Joseph Biden and Barack Obama faced each other as challengers in the 2008 Democratic primary, but in opting for a staus quo in Washington the Unirted States voters consolidated their partnership as brothers-in-arms.
Biden, Obama's running mate for a second consecutive election, will continue to be in the second highest office of the US as Vice President after the Americans voted for the Obama-Biden combo again.
The 69-year-old politician, who is Delaware's longest- serving senator since first being elected 35 years, was picked up by Obama as his running mate in 2008 after his own failed presidential campaign.
In his victory speech on Wednesday, Obama thanked Biden profusely, calling him America's 'happy warrior'. "I want to thank my friend and partner of the last four years, America's happy warrior, the best vice president anybody could ever hope for, Joe Biden," said Obama to loud cheers from the audience.

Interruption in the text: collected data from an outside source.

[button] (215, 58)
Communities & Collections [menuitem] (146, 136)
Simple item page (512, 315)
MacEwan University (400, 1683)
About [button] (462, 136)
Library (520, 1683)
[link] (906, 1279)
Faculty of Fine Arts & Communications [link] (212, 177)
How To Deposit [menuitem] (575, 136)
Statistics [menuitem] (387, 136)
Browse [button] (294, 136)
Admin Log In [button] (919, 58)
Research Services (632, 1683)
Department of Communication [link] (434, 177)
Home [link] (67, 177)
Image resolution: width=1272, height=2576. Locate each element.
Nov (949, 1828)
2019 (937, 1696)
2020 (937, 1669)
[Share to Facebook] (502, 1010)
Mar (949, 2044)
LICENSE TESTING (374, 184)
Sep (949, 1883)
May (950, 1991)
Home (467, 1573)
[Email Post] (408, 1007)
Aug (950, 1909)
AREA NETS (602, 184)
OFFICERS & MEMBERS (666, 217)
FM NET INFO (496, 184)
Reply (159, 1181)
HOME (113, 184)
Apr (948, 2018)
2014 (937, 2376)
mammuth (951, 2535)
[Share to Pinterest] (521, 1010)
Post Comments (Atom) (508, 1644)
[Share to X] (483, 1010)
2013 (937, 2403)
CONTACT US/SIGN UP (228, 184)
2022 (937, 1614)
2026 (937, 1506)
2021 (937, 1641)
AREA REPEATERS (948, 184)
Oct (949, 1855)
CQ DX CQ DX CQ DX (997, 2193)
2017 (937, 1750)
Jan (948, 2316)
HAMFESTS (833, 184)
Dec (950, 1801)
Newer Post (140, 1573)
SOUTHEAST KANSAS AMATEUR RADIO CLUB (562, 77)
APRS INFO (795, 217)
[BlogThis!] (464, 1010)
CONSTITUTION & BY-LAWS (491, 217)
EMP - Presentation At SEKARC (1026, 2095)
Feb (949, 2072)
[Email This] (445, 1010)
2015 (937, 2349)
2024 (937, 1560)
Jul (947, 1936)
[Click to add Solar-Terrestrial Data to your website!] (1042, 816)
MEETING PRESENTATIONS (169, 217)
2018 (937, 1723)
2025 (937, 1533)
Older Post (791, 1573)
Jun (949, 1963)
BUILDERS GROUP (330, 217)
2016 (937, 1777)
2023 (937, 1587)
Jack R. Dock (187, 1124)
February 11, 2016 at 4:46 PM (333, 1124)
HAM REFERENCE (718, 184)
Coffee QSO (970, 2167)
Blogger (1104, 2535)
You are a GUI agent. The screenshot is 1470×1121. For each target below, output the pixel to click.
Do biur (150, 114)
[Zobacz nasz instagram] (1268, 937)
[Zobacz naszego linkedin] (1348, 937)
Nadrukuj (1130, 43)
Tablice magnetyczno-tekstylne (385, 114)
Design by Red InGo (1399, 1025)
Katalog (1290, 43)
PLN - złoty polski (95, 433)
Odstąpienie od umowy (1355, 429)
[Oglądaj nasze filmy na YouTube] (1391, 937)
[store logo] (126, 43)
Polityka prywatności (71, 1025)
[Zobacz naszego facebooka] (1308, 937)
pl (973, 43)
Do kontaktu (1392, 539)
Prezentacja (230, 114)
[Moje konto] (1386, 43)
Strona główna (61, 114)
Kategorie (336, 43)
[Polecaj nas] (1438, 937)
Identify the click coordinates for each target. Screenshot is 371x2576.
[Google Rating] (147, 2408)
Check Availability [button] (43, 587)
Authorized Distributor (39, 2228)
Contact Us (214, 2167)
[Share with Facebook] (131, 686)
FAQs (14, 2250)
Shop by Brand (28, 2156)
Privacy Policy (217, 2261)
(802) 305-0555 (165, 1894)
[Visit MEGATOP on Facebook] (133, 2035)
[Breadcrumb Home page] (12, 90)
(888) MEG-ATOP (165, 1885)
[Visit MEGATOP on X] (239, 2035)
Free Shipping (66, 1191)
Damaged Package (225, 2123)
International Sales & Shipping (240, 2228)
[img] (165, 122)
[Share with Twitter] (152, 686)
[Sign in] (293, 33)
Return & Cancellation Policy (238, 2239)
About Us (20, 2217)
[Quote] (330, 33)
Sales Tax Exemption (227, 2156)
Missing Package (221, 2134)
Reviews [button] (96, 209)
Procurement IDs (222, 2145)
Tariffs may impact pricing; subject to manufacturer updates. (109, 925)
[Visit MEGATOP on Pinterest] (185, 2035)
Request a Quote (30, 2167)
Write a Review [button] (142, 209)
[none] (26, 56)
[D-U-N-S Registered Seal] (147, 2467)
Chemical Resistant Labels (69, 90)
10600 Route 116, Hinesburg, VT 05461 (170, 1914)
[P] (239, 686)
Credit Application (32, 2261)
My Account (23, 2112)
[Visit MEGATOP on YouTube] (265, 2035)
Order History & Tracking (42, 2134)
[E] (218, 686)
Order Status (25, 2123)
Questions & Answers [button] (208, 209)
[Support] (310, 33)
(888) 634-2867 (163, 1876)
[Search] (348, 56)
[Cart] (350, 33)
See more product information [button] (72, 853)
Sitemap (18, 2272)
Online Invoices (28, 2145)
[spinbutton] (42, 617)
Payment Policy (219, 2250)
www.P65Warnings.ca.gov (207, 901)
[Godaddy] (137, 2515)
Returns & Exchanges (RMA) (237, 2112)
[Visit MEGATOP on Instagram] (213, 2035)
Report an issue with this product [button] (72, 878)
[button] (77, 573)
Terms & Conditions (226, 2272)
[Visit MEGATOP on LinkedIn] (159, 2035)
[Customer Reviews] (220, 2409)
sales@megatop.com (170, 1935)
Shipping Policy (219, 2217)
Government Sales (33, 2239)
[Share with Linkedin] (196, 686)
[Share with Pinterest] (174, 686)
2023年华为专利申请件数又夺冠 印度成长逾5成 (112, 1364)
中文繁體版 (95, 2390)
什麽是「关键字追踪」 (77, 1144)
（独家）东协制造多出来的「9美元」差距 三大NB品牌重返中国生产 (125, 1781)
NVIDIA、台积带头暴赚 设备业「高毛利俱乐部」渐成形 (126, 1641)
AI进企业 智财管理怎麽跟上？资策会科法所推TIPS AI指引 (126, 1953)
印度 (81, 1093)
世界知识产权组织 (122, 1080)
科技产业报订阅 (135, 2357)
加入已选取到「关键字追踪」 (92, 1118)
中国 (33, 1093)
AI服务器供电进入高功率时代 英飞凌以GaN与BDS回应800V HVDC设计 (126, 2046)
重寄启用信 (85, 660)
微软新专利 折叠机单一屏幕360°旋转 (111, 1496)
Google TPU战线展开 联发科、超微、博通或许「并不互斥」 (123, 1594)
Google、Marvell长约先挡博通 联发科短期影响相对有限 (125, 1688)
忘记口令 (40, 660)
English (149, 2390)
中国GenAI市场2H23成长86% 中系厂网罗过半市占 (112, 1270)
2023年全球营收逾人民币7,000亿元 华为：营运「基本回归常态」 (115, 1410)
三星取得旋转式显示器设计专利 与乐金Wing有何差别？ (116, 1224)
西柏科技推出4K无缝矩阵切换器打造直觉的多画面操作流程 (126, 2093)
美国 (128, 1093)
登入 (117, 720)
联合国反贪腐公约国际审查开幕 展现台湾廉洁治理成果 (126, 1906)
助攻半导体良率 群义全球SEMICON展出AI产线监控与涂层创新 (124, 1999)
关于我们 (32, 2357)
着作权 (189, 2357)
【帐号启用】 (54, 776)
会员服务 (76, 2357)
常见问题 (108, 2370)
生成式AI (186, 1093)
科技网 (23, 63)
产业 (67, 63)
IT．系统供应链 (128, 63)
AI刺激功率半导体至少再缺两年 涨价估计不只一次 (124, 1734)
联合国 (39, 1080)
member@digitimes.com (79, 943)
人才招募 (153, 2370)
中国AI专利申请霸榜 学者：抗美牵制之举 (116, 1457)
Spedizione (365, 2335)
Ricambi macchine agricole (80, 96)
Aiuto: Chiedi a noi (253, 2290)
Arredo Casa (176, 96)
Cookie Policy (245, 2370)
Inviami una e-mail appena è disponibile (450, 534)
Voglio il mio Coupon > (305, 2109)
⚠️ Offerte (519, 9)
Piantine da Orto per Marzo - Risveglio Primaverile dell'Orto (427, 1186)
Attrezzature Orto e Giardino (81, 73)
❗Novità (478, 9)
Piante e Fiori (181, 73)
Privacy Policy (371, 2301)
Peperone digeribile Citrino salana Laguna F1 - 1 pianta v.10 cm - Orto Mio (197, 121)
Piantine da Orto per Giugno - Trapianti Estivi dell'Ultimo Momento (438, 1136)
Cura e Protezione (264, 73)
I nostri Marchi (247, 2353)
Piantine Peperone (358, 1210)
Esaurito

Earlier during the campaign, Biden also joked about a possible run in 2016, when he told an attendee of his campaign event in Florida: "You can vote for me in 2016".
When asked by reporters on Tuesday if he thought it was the last time he'd vote for himself, he replied: "No, I don't think so", sparking further speculation.
Meanwhile, the Republican candidate Mitt Romney's running mate, the young Paul Ryan, lost out in his bid to be the next US vice president but succeeded in keeping his seat in he House of Representatives.
However, Obama won Ryan's state Wisconsin comfortably.